EXCLUSIVE: Joye Chin, an executive producer on The Real Housewives of Atlanta, has been quietly giving young Black trainees an opportunity to work on the Bravo reality series for a number of years.
Chin, who has worked for producer Truly Original for 14 years and runs the company’s Atlanta production office, has been giving minority candidates the chance in a bid to make the unscripted business more diverse.
The production company is now formalizing these opportunities with a producer training program, loosely modeled on the DGA Trainee Program.
It will hire one trainee per season of the show, giving these trainees the opportunity to be paired with a story producer to mentor them and give them real-world, hands-on producing experience, rather than fetching coffee and photocopying.
Steven Weinstock and Glenda Hersh, who run Truly Original, had noticed what Chin had been doing and were so impressed that they added resources to make it an official program.
It also tallied with what the cast of The Real Housewives were saying, wanting more Black people behind-the-scenes. The cast, which includes Kandi Burruss, Cynthia Bailey, Porsha Williams, Drew Sidora and Kenya Moore, were becoming more passionate and more vocal about the platform their series could and should have in providing enhanced opportunities in television to African Americans.
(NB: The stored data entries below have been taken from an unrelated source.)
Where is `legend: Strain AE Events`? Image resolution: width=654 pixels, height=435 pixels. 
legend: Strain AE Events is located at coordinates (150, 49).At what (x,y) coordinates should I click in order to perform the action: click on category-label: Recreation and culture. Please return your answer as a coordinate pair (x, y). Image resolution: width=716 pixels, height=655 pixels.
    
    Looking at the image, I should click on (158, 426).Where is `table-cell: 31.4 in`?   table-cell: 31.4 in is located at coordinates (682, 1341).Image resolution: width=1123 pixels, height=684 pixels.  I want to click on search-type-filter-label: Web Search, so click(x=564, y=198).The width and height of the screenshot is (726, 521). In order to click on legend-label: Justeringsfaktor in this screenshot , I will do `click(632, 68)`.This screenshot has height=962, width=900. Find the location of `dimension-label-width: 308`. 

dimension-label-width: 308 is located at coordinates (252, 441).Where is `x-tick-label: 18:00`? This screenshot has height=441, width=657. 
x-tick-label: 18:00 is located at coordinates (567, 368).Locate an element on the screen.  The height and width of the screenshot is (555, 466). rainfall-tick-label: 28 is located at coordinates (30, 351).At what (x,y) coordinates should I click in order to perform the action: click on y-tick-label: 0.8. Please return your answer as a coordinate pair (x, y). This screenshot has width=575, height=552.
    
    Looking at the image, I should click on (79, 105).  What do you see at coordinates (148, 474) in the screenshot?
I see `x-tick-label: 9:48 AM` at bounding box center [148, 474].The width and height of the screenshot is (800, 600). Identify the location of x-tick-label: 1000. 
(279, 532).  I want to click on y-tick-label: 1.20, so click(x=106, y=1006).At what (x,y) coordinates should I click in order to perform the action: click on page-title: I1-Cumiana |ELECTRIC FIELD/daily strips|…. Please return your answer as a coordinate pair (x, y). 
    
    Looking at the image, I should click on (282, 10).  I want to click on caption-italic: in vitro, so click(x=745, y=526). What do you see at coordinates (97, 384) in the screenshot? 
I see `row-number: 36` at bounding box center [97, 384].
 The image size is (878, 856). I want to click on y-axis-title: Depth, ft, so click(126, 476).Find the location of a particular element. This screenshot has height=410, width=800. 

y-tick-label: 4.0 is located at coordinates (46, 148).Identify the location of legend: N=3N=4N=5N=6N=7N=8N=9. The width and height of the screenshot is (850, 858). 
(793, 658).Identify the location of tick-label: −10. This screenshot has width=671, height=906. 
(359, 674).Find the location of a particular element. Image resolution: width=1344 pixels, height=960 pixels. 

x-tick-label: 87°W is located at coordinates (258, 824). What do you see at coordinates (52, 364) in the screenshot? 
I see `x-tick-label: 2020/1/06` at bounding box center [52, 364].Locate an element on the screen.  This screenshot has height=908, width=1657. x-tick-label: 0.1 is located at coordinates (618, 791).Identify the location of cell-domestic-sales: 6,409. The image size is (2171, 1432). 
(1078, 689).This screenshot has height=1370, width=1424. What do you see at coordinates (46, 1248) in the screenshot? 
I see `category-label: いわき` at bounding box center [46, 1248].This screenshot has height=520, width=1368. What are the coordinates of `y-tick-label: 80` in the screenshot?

The formalized program, which will be paid, will launch in 2021 for season 14 of the show.
Chin will oversee it with a pool of candidates from her alma mater, Clark Atlanta University, her personal life as well as those she met through work.
She is one of a number of pioneering women in the unscripted business helping to create opportunities for people that have long not had them. Earlier this year, Diona Vaughan Mankowitz, who has worked as a casting executive on shows such as Netflix’s Love Is Blind and Skin Decision, launched a collective of casting executives and producers to improve the diversity of non-scripted shows.
Chin said, “What’s so impactful about what we’re now doing is that it’s not a traditional ‘internship’ program; to my mind, those jobs don’t typically offer the critical access to the inner circle of influence, which is what really helps people rise in this industry.”
The hope is that Truly Original, which also produces shows such as Bravo’s Family Karma and The Real Housewives of Potomac, can roll it out across its other shows and in other areas.
“Hopefully soon we can do it on other shows we shoot out of Atlanta. Our hope is also to expand this beyond producers and include other key production positions like editors and directors,” she added.
Chin added that it’s not enough to just create these jobs, the key is to find senior executives that are willing to make the effort to mentor and teach. “It’s that combination – access and mentorship – that has eluded black people in the entertainment business for so long. That’s what our program is designed to address. We’re offering a recipe for real-world, pragmatic opportunity – the rest is up to the trainees. We hope to find some amazing people who can become part of the next generation of unscripted.”
Co-CEO Hersh said that Chin’s moves have led to the recruitment of some “exceptional” people. “We really credit Joye with the inspiration and implementation of this program. It’s been through her own conviction and personal efforts over the life of the series so far that she’s recruited some exceptional people. Many have gone on to rise within the show and the industry, as producers, DPs and directors,” she added.
Co-CEO Weinstock added that the pair were grateful to both Chin and the Housewives cast for everything they’ve done to raise their voices. “It is our goal to try and offer real-world opportunities for success in this business and we’re sincerely hopeful that this effort will help increase inclusion and equity in unscripted, and that the program will expand over time,” he said.